Intel’s stock has risen a stunning 490% over the past year, representing a massive bet by Wall Street that the semiconductor giant’s turnaround story may be running well ahead of the company’s actual operational recovery. Bloomberg’s deep dive into CEO Lip-Bu Tan’s strategy reveals a comeback attempt that combines government diplomacy, manufacturing partnerships, and AI-driven market optimism.
What Happened
Tan, who took the helm at Intel in March 2025, has spent much of his first year focused on relationship-building rather than internal restructuring. His strategy has secured a sweetheart deal with the U.S. government — which is now Intel’s third-largest shareholder — forged a factory partnership with Elon Musk’s companies, and reportedly landed preliminary manufacturing agreements with both Apple and Tesla.
These moves have fueled investor enthusiasm, driving Intel’s market capitalization to levels not seen since the company’s peak in the early 2000s, despite fundamentals that remain shaky.
Why It Matters
Intel’s potential resurgence has enormous implications for the AI chip market, which is currently dominated by Nvidia. If Intel can deliver on its manufacturing ambitions — particularly through its foundry services business — it could provide a much-needed second source for advanced chip production outside of Taiwan’s TSMC.
The U.S. government’s significant stake in Intel through the CHIPS Act funding underscores the strategic importance of domestic advanced semiconductor manufacturing. A successful Intel turnaround would strengthen American technology sovereignty at a time of escalating geopolitical tensions.
The Details
Despite the stock surge, the fundamentals remain messy. Intel’s chip yields continue to lag significantly behind industry leader TSMC, a critical metric for a company trying to position itself as a world-class foundry. Employees told Bloomberg that Tan has been light on specific execution plans internally, with some teams reportedly adjusting missed deadlines rather than recovering from them.

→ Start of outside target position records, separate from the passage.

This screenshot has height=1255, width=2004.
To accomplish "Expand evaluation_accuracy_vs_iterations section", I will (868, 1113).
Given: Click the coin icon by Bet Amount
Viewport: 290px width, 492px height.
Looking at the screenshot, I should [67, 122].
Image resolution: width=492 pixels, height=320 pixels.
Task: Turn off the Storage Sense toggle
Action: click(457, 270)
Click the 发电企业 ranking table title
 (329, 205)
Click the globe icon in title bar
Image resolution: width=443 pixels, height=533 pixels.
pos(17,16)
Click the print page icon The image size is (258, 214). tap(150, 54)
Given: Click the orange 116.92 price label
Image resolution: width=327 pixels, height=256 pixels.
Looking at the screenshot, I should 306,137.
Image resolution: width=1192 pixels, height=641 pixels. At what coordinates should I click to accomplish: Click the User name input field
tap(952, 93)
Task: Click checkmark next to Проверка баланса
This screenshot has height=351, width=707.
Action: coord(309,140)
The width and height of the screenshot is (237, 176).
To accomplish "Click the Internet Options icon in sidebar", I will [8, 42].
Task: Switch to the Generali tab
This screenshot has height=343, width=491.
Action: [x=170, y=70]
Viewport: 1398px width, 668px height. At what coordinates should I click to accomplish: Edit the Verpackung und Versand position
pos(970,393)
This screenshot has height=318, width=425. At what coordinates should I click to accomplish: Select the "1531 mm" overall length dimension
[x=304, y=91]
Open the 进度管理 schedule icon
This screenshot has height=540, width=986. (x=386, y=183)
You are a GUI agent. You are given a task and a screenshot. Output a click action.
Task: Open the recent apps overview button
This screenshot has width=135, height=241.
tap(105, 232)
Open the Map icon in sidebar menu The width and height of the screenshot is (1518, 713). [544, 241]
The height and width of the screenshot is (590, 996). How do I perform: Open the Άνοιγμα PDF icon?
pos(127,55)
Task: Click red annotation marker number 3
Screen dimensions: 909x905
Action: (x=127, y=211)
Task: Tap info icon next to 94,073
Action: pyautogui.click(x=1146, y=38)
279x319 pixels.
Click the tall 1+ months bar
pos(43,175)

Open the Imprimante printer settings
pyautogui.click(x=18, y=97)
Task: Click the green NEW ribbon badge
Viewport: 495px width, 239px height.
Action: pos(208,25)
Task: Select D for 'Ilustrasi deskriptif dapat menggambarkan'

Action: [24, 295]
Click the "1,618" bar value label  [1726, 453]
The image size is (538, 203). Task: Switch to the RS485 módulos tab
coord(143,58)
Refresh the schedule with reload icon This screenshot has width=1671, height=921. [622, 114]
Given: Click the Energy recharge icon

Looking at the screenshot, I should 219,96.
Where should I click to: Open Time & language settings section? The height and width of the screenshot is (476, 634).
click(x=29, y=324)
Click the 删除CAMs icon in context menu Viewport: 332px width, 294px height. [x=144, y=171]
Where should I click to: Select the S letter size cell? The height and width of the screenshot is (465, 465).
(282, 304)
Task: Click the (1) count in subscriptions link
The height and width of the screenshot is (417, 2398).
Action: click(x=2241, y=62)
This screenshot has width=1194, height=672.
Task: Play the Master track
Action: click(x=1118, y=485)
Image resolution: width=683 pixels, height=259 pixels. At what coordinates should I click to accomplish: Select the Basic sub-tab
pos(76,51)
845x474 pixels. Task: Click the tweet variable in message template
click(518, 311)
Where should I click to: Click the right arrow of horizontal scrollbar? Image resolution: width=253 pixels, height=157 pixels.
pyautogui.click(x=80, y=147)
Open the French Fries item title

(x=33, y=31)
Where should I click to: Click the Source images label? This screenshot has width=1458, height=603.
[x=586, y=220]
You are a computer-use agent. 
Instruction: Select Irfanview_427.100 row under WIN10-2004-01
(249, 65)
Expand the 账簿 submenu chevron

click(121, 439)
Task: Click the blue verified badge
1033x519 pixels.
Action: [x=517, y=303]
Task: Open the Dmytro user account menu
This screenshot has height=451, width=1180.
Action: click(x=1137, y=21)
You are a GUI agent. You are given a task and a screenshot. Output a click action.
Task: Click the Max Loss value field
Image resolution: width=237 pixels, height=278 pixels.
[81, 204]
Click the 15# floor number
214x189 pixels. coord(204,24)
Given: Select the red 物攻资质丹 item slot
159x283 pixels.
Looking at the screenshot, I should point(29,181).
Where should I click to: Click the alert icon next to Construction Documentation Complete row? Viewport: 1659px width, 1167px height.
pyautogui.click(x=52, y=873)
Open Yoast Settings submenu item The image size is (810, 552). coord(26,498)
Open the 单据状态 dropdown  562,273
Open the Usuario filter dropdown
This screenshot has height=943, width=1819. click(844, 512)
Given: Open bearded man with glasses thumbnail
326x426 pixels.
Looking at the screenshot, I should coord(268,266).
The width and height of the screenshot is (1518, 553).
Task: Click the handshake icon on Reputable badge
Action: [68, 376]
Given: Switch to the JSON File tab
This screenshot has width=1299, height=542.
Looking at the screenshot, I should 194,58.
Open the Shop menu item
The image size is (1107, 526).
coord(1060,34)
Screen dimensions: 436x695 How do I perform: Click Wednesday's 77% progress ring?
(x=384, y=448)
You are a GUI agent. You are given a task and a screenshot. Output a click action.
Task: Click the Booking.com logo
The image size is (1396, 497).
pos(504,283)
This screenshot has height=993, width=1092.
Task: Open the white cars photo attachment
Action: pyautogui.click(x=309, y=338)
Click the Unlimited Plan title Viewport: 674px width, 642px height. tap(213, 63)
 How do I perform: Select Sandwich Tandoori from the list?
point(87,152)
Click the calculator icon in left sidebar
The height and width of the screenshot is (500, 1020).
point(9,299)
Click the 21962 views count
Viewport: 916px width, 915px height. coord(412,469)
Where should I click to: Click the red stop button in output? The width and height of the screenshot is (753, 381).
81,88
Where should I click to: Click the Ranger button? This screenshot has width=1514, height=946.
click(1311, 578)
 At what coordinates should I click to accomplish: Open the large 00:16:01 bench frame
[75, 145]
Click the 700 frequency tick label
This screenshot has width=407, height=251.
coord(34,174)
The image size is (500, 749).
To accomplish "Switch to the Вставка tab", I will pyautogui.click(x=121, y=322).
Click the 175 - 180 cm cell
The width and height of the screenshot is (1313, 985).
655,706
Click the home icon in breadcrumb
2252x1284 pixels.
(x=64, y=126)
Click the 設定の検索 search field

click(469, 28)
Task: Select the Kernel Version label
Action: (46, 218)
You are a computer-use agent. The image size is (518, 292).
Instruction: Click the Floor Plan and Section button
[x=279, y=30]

The gap between Wall Street’s optimism and the operational reality at Intel raises the central question of the turnaround: can Tan’s diplomatic successes translate into manufacturing execution? The Apple and Tesla deals, if finalized, would be transformative — both companies are notoriously demanding customers with zero tolerance for yield issues.
What’s Next
Investors are betting big on the bigger picture, but the execution question remains the multibillion-dollar elephant in the room. Over the coming quarters, Intel will need to demonstrate tangible progress on chip yields, manufacturing timelines, and revenue from its foundry business.
For the AI industry broadly, Intel’s fate matters deeply. A viable third force in advanced chip manufacturing — beyond TSMC and Samsung — would increase supply chain resilience and potentially lower costs for AI hardware, accelerating the deployment of AI infrastructure worldwide.